» **PASSAGE PROVIDED**:
Inspiration

We came to UWaterloo and found ourselves surrounded by tens of thousands of people and somehow still eating alone. Every app we opened showed a perfectly curated version of someone else's social life. Nothing answered the simplest question: who's free right now, and where are they? That was the gap we wanted to close.

What it does

Wanderers is a campus-only social app that gets university students from "I'm free right now" to "I'm with real people" in minutes. Students verify with their university email, browse interest-based bubbles on a live map, join a bubble to unlock the exact location and group chat, and post a Moments photo after the meetup. No highlight reels, no strangers, no algorithm.

How we built it

Four UWaterloo students, one hackathon. We used Next.js for the frontend, Supabase for auth and real-time database, and Google Maps API for the bubble map layer. University email verification runs through a custom OTP flow. Bubble locations are approximate until a user joins, then exact coordinates unlock alongside a scoped group chat via Supabase Realtime. We trained our own recommendation model using scikit-learn with K-Means clustering, an unsupervised learning approach that personalizes bubble suggestions based on each student's interests and activity patterns. We also integrated the Gemini API to summarize activity context and guide users through creating bubbles more intuitively. The landing page uses Spline 3D for the hero animation.

[Source data]
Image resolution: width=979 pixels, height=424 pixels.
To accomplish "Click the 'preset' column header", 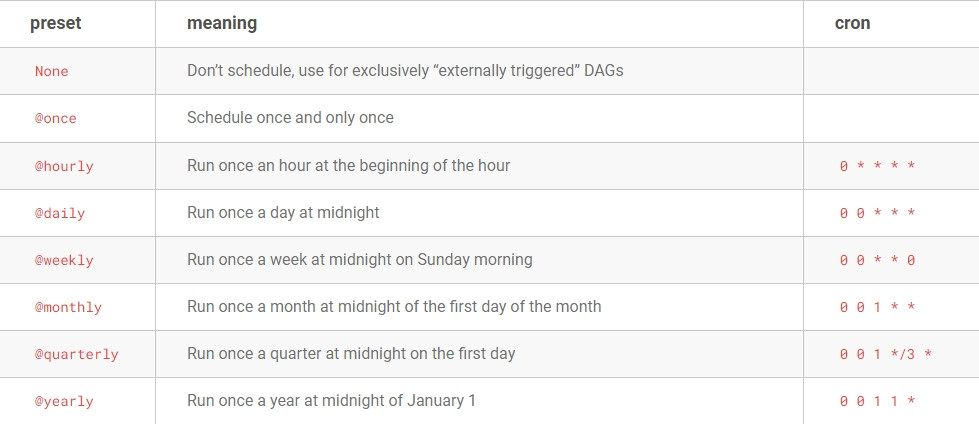I will click(56, 24).
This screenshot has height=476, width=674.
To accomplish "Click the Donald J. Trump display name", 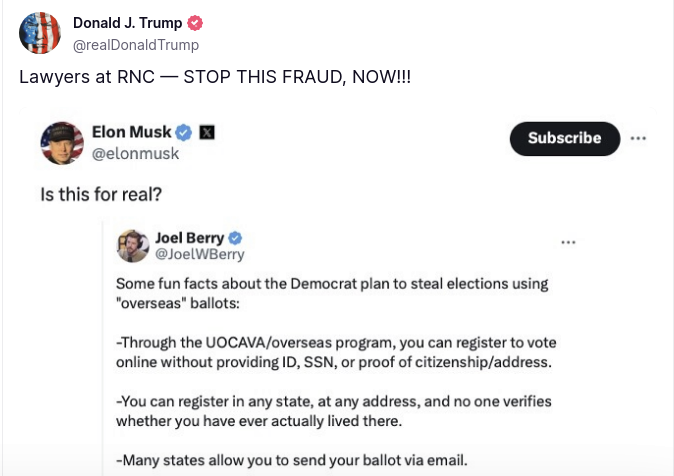I will [x=128, y=23].
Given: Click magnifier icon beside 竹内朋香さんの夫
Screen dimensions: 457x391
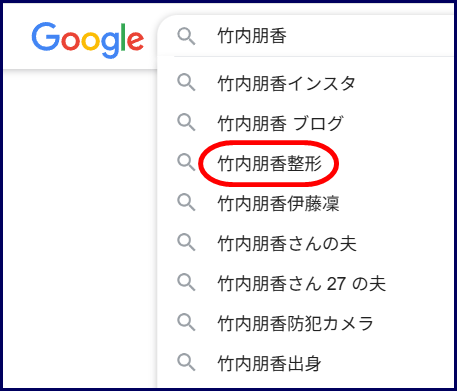Looking at the screenshot, I should 186,242.
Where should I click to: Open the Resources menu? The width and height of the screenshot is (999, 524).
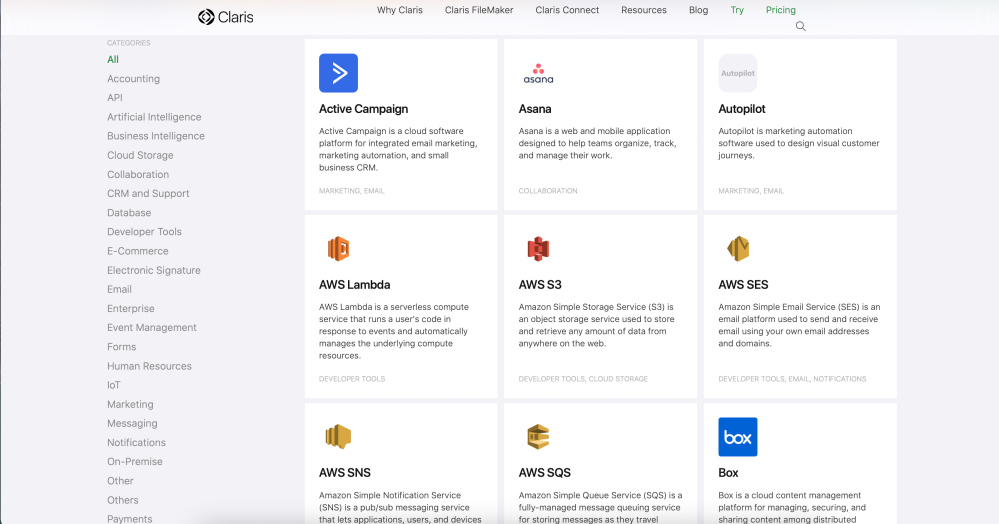643,10
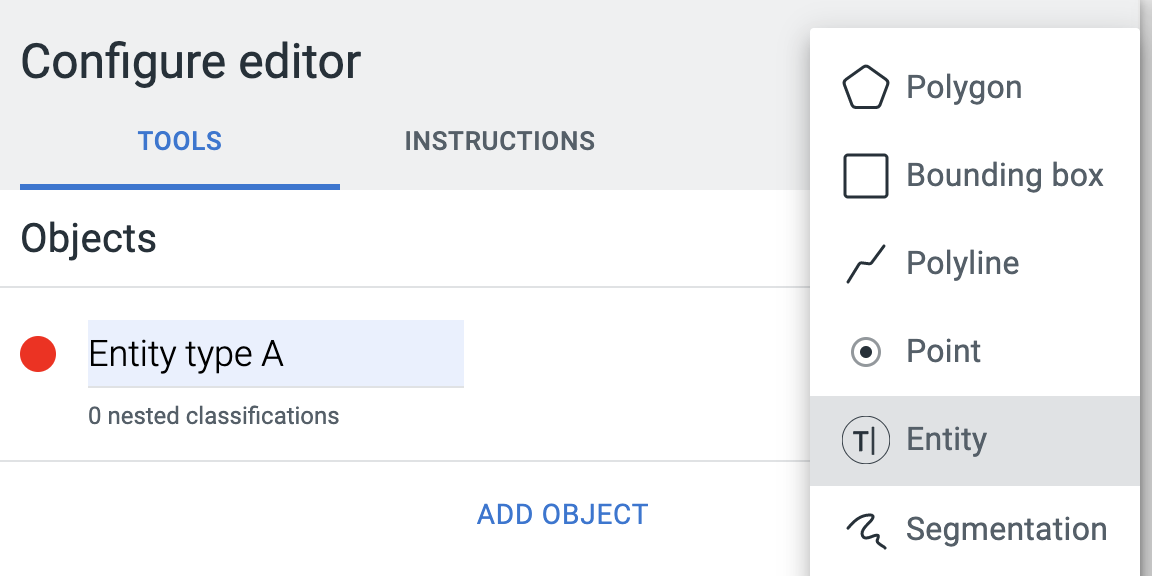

» **REQUIRED TASKS**:
- 1) In the Wanderers project description, what tool was used for the landing page's hero animation?
- 2) Write out the Wanderers project description from "Inspiration" to "wanted to close.", word for word.
The rows come from a source separate from the Wanderers project description.

» **SOLUTIONS TO THE TASKS**:
- 1) Spline 3D

- 2)
Inspiration

We came to UWaterloo and found ourselves surrounded by tens of thousands of people and somehow still eating alone. Every app we opened showed a perfectly curated version of someone else's social life. Nothing answered the simplest question: who's free right now, and where are they? That was the gap we wanted to close.